Region in Albania; historic Albanian tribe

The Manatia (also Manatija) are a historical Albanian tribe (fis) and tribal region in the district of Lezha of northern Albania. It is one of the four traditional bajraks of the Highlands of Lezha (Malësia e Lezhës), alongside the Kryezezi, Vela and Bulgëri.

== Geography ==
Manatia tribal territory is situated in the mountainous Highlands of Lezha, east of the city of Lezha. It is bordered by the Vela, Kryezezi and Bulgëri tribes to the east, the Mat river to the south, and the Zadrima-Lezha lowlands to the west and north. Their main settlements include Manatia, Grykë-Manati, Lalm-Lukaj and Kapruell (now Prull).

== History ==
The village of Kapruell or Prull (Kaprul) is recorded in the Ottoman defter of 1467 as a hass-ı mir-liva property in the vilayet of Dimitri Gjonima. The village had a total of five households represented by the following household heads: Mihail Gjonshi, Gjergj Skuçi, Lesh Kaqi, Andrija Kurtisi, and Gjin Shtepko.
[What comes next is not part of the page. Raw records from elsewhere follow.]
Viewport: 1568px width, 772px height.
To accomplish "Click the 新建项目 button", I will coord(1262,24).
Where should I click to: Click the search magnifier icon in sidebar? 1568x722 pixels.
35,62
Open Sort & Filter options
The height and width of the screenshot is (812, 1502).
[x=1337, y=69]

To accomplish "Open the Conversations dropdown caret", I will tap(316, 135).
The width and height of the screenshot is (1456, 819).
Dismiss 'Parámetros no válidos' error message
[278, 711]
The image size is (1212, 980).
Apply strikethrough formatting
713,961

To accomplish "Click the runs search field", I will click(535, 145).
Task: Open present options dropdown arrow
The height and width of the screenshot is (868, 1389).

Manatia first appears as the toponym and parish Emanatia in 1621 in the ecclesiastical report of Benedetto Orsini Ragusino; Manatia in 1672 and 1866, and Manattia in 1928. In the 1860s, they had an estimated population of 82 households, and 75 households in 1905. In 1918, they were recorded as having 96 households with 629 inhabitants. They joined the Mirdita tribe in 1818 along with the other three bajraks of the Lezha Highlands.

== Religion ==
Like the rest of the tribes in the Highlands of Lezha, the Manatia are a Catholic tribe. On the left bank of the Manatia creek above Grykë-Manati, there was a Church of Saint Michael that dated to the early 20th century.